> [GOAL OF THE EXERCISE] The required output is the line that contains "1188x1008 pixels. Task: Focus" and every line after it, each written out exactly, up to the end of the entries.

> [Collected data]
▼
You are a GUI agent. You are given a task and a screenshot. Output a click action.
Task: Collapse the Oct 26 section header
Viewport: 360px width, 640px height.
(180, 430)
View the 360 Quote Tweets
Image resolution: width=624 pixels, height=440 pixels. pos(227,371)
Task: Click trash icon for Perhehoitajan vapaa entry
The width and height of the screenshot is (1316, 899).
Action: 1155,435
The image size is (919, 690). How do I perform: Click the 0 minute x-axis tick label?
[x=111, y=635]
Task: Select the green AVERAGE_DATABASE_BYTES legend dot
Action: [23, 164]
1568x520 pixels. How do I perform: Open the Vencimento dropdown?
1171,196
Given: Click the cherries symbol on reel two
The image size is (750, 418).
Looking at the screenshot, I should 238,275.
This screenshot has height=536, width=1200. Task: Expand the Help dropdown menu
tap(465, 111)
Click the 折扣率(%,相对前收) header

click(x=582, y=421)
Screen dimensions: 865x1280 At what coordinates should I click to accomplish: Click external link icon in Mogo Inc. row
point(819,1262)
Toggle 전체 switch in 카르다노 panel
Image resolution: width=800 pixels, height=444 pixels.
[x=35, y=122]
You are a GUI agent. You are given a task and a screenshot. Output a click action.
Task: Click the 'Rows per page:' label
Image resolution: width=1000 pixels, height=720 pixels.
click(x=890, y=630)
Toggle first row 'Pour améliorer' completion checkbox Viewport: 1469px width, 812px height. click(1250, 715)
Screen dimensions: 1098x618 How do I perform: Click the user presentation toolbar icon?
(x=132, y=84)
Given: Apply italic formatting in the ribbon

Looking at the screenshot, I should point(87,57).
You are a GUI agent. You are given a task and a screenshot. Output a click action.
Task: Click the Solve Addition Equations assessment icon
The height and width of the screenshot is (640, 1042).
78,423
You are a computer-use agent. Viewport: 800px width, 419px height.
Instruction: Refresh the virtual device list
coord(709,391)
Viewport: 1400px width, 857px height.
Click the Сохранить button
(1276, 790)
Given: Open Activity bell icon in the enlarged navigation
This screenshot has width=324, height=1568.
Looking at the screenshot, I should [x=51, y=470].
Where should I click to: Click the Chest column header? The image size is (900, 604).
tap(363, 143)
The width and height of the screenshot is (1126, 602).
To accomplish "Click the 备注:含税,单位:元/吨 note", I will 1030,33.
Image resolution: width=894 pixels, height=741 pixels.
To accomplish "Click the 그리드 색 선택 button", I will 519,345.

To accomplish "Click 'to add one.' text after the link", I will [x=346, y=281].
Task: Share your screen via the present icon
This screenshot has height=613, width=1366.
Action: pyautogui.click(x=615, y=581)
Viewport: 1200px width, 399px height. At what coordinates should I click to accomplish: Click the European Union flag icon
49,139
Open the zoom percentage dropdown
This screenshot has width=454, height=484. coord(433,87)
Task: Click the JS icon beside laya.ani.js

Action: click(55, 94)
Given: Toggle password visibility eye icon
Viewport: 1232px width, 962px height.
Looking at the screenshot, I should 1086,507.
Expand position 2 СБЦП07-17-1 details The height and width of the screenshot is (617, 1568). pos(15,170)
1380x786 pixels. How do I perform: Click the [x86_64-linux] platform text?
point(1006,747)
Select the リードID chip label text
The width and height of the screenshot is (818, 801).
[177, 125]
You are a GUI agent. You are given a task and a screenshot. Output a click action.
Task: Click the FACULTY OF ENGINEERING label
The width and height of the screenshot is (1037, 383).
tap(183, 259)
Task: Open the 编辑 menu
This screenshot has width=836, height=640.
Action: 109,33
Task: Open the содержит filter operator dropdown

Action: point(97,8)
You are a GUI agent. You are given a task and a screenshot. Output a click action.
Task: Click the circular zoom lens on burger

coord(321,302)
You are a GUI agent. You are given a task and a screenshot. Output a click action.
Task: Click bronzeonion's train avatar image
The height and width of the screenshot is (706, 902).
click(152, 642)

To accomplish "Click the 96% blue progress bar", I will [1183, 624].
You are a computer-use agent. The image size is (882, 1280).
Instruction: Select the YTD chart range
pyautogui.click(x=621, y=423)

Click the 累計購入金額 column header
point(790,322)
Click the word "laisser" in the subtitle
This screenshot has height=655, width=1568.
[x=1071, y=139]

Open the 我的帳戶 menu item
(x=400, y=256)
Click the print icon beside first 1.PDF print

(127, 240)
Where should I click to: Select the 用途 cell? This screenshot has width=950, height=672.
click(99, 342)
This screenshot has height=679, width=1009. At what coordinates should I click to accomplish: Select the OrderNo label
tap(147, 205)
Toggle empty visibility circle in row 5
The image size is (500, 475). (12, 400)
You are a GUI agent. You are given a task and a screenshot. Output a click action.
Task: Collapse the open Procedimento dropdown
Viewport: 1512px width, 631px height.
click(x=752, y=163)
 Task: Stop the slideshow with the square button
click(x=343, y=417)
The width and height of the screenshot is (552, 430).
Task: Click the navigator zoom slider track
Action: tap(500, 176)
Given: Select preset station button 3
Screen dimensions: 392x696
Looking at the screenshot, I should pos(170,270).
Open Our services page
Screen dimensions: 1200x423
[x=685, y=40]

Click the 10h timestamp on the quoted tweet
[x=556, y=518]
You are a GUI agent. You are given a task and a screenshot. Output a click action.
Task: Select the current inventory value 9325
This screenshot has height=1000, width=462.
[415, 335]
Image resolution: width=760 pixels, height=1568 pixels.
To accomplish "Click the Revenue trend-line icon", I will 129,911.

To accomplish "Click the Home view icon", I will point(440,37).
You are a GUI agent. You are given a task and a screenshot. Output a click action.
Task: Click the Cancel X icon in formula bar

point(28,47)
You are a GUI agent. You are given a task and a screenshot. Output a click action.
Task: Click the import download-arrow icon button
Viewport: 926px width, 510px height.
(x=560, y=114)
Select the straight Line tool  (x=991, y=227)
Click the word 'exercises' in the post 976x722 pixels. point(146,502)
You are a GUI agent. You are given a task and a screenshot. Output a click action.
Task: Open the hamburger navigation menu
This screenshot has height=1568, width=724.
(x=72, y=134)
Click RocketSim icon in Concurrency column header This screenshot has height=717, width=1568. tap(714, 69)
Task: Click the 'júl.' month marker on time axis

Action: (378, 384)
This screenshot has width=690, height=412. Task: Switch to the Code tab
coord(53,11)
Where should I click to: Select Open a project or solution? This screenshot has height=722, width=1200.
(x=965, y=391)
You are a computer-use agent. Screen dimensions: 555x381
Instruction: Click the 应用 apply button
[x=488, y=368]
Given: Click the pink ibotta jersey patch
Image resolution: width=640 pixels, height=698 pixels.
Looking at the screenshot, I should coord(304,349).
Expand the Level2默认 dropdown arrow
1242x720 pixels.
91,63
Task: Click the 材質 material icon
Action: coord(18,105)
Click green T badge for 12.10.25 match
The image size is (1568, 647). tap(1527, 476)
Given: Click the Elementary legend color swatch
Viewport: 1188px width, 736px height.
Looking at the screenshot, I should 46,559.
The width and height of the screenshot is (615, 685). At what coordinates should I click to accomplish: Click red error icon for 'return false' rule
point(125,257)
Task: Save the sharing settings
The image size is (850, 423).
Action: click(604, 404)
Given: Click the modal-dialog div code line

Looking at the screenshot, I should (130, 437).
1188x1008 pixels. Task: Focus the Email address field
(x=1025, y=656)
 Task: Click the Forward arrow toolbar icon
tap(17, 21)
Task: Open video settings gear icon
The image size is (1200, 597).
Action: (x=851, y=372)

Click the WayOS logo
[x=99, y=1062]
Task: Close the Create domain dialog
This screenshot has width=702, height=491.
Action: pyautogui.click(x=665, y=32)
▲
> [WRITTEN SOLUTION]
1188x1008 pixels. Task: Focus the Email address field
(x=1025, y=656)
 Task: Click the Forward arrow toolbar icon
tap(17, 21)
Task: Open video settings gear icon
The image size is (1200, 597).
Action: (x=851, y=372)

Click the WayOS logo
[x=99, y=1062]
Task: Close the Create domain dialog
This screenshot has width=702, height=491.
Action: pyautogui.click(x=665, y=32)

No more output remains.